Saudi Arabia, U.S. on High Alert After Warning of Imminent Iranian Attack

Saudis said Tehran wants to distract from local protests, and the National Security Council said the U.S. is prepared to respond

Saudi Arabia has shared intelligence with the U.S. warning of an imminent attack from Iran on targets in the kingdom, putting the American military and others in the Middle East on an elevated alert level, said Saudi and U.S. officials

In response to the warning, Saudi Arabia, the U.S. and several other neighboring states have raised the level of alert for their military forces, the officials said. They didn’t provide more details on the Saudi intelligence.

Saudi officials said Iran is poised to carry out attacks on both the kingdom and Erbil, Iraq, in an effort to distract attention from domestic protests that have roiled the country since September.

The White House National Security Council said it was concerned about the warnings and ready to respond if Iran carried out an attack.

“We are concerned about the threat picture, and we remain in constant contact through military and intelligence channels with the Saudis,” said a National Security Council spokesperson. “We will not hesitate to act in the defense of our interests and partners in the region.”

Iran has already attacked northern Iraq with dozens of ballistic missiles and armed drones since late September, one of which was shot down by a U.S. warplane as it headed toward the city of Erbil, where American troops are based. Tehran has publicly blamed what it calls Iranian Kurdish separatist groups based there for fomenting the unrest at home.

Iranian authorities have also publicly accused Saudi Arabia, along with the U.S. and Israel, of instigating the demonstrations. Last month, the commander of Iran’s Islamic Revolutionary Guard Corps publicly warned Saudi Arabia to rein in coverage of the protests in Iran by Farsi-language satellite news channels, including Iran International, a Saudi-backed satellite television channel based in London popular with many Iranians.

“This is our last warning, because you are interfering in our internal affairs through these media,” Maj. Gen. Hossein Salami said in remarks reported in state media at military drills in Iran’s East Azerbaijan province. “You are involved in this matter and know that you are vulnerable.”

The unrest in Iran has occurred almost daily for several weeks, and more than 200 have been killed and over 1,000 arrested in the government’s response.

Iran’s state news agency IRNA called Iran International “a network formed by Saudi Arabia in 2017 in London” that “adopts a completely anti-Iran approach.” The channel has used social media and its satellite broadcasts to show videos of Iranian protests and police crackdown since the widespread unrest in Iran began.

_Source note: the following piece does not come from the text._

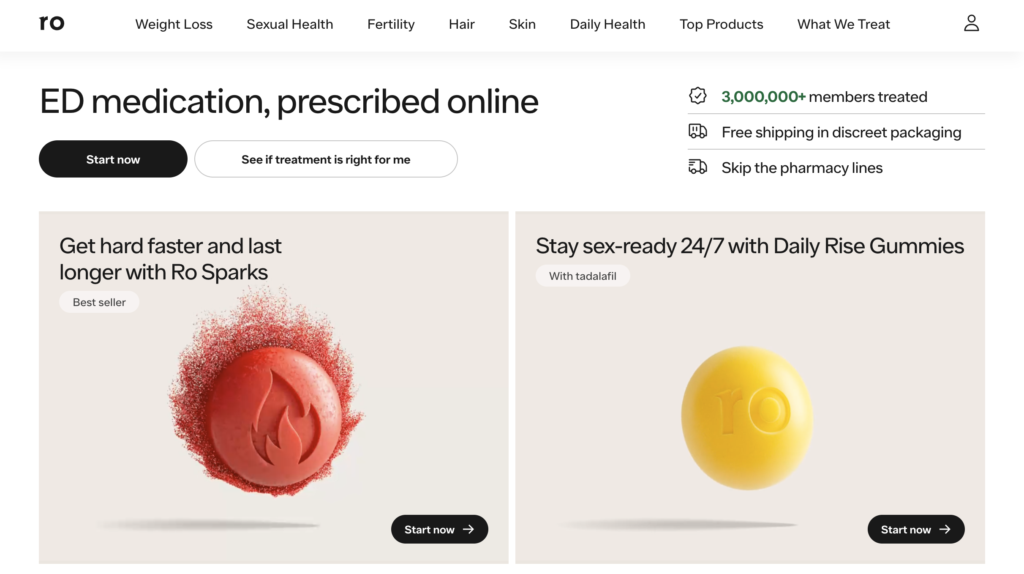Click the verified badge icon beside members treated
This screenshot has height=574, width=1024.
pos(698,96)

Authorities have struggled to quell the unrest that has occurred almost daily since the death on Sept. 16 of a young woman in police custody for allegedly violating Iran’s strict rules on how women dress in public. More than 200 have been killed and over 1,000 arrested in the government’s response to demonstrations that began as a defiant call for women’s rights and have transformed into a movement demanding the downfall of the Islamic Republic.

As the unrest spread, Iranian officials have blamed Iran’s foes for inciting the unrest. Such unsupported claims are a familiar tactic for the regime, which has blamed Iran’s adversaries during previous domestic protests against the regime.

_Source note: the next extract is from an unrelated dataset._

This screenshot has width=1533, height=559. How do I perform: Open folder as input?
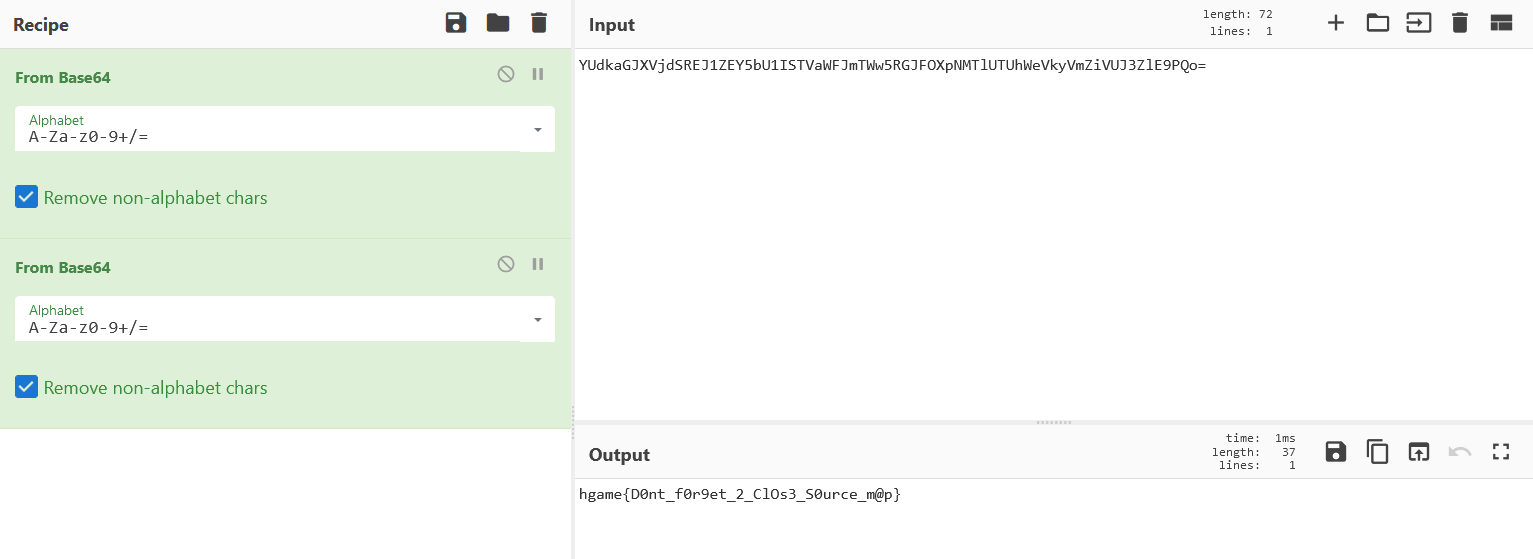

The U.S. and Saudi Arabia accused Iran of carrying out a drone and missile attack on the kingdom in 2019 that targeted the country’s oil industry. Iran denied carrying out the attack.

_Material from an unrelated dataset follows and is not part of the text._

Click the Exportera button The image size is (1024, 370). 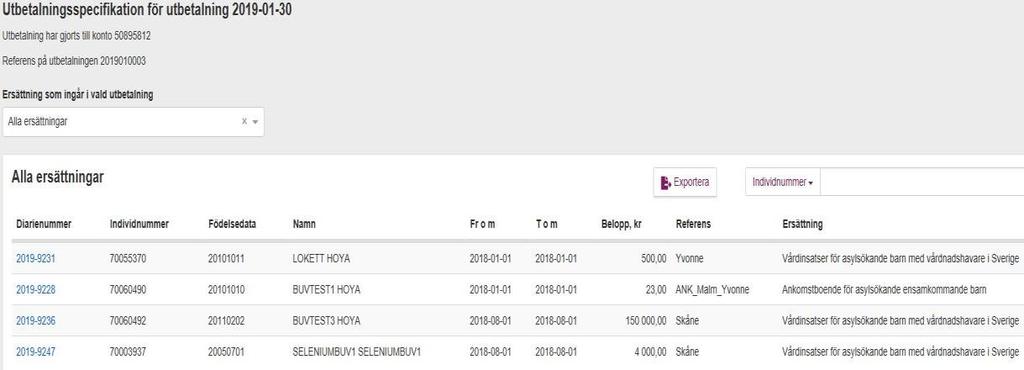(685, 182)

The latest threat to Saudi Arabia comes amid strained ties between the Biden administration and Riyadh over the kingdom’s recent moves on oil production. The Saudi-led OPEC+ decided to cut oil production last month, raising crude prices at a time of high inflation and just before the U.S. midterm elections, despite U.S. pleas to hold off.

The White House has said President Biden wants to review whether the Saudi relationship is serving U.S. national security interests. But the U.S. is unlikely to abandon Saudi Arabia as it would also risk Washington’s counterterrorism operations, efforts to contain Iran and Israel’s deeper integration into the region.